Perchè chiamarsi al plurale? Posso capire i gruppi di quattro o cinque membri che si danno un nome singolare per dimostrare di essere uniti etc etc. Voi siete in tre, ok, ma il progetto è evidentemente solista, la mente creatrice è una soltanto, gli altri suonano solo dal vivo”… proprio non li capisco quelli come Søren Løkke Juul da Copenaghen: che cosa vogliono affermare con un nome d’arte come Indians?

Forse vuole proclamarsi portavoce delle tribù americane estinte a causa delle colonizzazioni”… forse no. Forse non ce ne può importare di meno. Forse la sua musica fa capire già  tutto (anche se me li vedo dei moderni indiani a suonare al suo fianco). Ha capito tutto anche la 4AD, etichetta inglese che da 34 anni ormai porta al suo nido artisti tra i “grandissimi” del nostro secolo: Bon Iver, St. Vincent, Iron and Wine, The National, Neil Halstead e tantissimi altri (davvero). Un album d’esordio che promette molto, che ti porta “altrove”, appunto.

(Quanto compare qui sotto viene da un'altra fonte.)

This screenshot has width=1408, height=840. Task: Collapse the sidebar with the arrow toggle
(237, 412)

Suoni scandinavi, atmosfere apparentemente gelide, riverberi ventosi che ti entrano sotto la maglietta e ti permeano fino al midollo”… e ti scaldano: un fenomeno inspiegabile alle mie orecchie e secondo le mie esperienze precedenti di ascolto all’interno di questo genere.

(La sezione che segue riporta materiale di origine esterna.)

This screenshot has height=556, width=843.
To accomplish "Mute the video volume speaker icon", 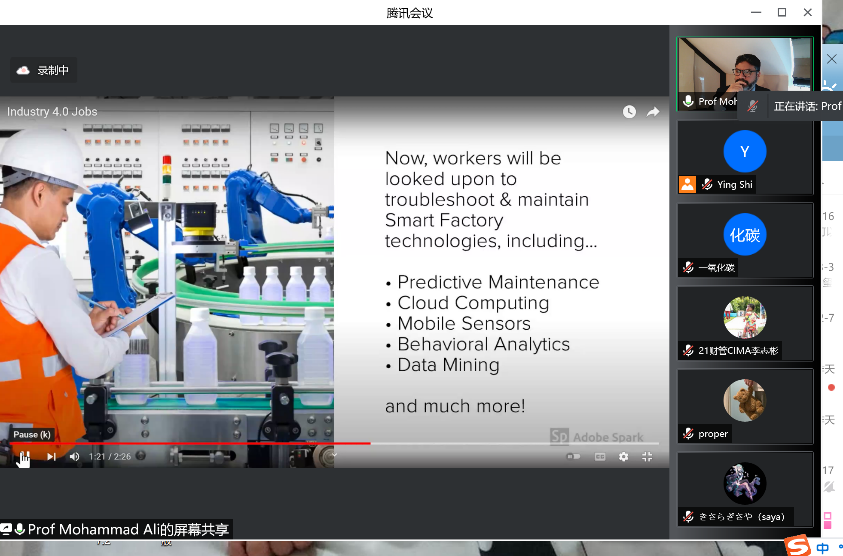I will tap(74, 457).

Vederli suonare è molto affascinante (sono in tre), in particolare mi riferisco alla 4AD Session svoltasi presso l’isola privata di Osea, nell’Essex, dove si molleggiano allegramente durante “New”, opening track di “Somewhere Else”, tre tastiere, qualche effetto sia drum che echo e il pezzo è fatto: ed è un pezzo grandioso. Timidi figliuoli di un Bon Iver che probabilmente non raggiungeranno mai, i tre indiani capitanati da Søren alternano echi SigurRòsiani (molte canzoni potrebbero essere loro, dimezzandone il beat e quindi triplicandone la durata, come “Lips, lips, lips” e “Magic Kids”), a temi più propriamente acustici alt-folk in stile, appunto, Vernoniano: sto parlando di “I am haunted” e del singolo (in free download da un po’) “Cakelakers”, il primo scritto dal nostro amico danese, il quale canta il tema della separazione come constatazione di un bene che rimane nel tempo e nello spazio.

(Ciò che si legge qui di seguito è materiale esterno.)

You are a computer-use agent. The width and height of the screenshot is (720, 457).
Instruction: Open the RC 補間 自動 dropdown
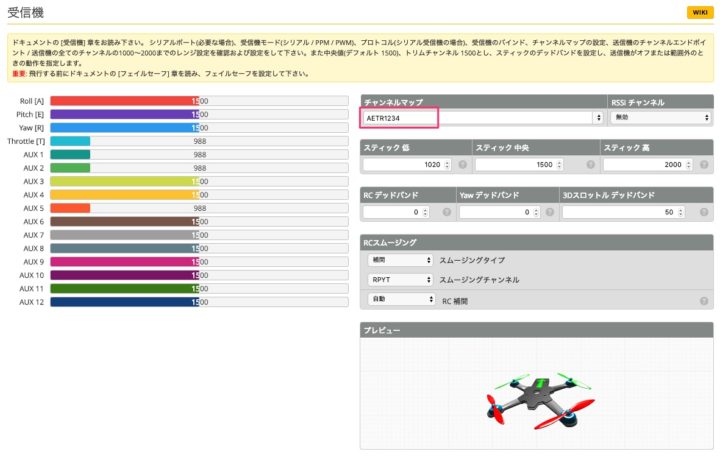[400, 299]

Sono motivi che ti entrano in testa, perchè sono concreti come una stretta di mano”… fredda, che raccoglie il calore dalla mano dell’altro, cioè da noi che ascoltiamo. La brina pian piano si scioglie (“Melt”): se dovessi scegliere un’immagine, un’esperienza quotidiana da associare a questo’album è quella del sole di febbraio, che ti scalda quel tanto che basta a farti decidere di tuo spontanea volontà  di calpestare quella brina che copre il verde-grigio dell’erba invernale, così che possa anche lei guardare il sole attraverso la nebbia.